Mathieu Jung — Tu viens de publier un ouvrage au Cadran Ligné, intitulé L’Immobilité et un brin d’herbe. Celui-ci me semble faire suite à L’Exercice du silence, toujours au Cadran Ligné (2020). Je dirais que ces recueils œuvrent tous deux — chacun, ou alors ensemble — autour d’un noyau, peut-être « infracassable » et de « nuit », comme dirait André Breton. L’immobilité et un brin d’herbe est placé sous l’égide de Joe Bousquet. De fait, la formule « traduit du silence » me semble idéalement convenir à ton travail poétique, explicitement dans L’Exercice du silence, mais de manière peut-être un peu différente dans L’immobilité et un brin d’herbe.  Ma question veut donc porter sur la continuité ou, au contraire, sur la rupture d’un livre à l’autre.

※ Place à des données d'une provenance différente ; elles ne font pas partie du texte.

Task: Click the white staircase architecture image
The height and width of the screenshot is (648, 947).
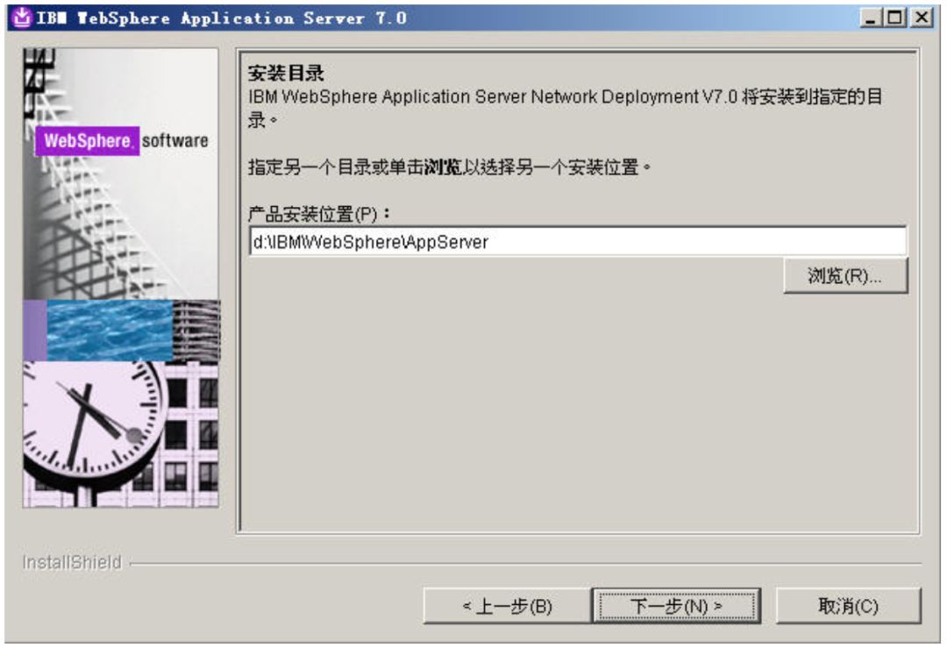Action: 121,174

Serge Núñez Tolin — L’exercice du silence (10 août 2004 – 02 juin 2005) précède en effet L’immobilité et un brin d’herbe (22 décembre 2005 – 27 juillet 2006). Entre les deux : Sur le fil de la présence (02 juin 2005 – 22 décembre 2005) qui paraîtra, au plus tard, avant juin 2024 aux éditions Le Taillis pré. L’écriture est donc sans rupture entre le 10 août 2004 et le 27 juillet 2006 enchaînant sans discontinuer entre ces trois titres. 

À vrai dire, il en est ainsi, au moins de façon attestée, depuis février 2001 jusqu’à ce jour de 2024. Soit depuis la rédaction de Silo II et Silo III parus aux éditions Le Cormier (2002 et 2003). Actuellement, un tiers de mes livres est paru. (C’est bien la première fois que je livre ceci publiquement.)

Il y a bien, ici et là, entre un titre et le suivant, des périodes de crise durant lesquelles l’écriture s’absente, sans toujours décider si la crise provient du fait du retrait des mots ou découle d’un retrait de vitalité dû à la chiennerie de la vie (dont, à ce jour, je serais malhonnête de me plaindre). 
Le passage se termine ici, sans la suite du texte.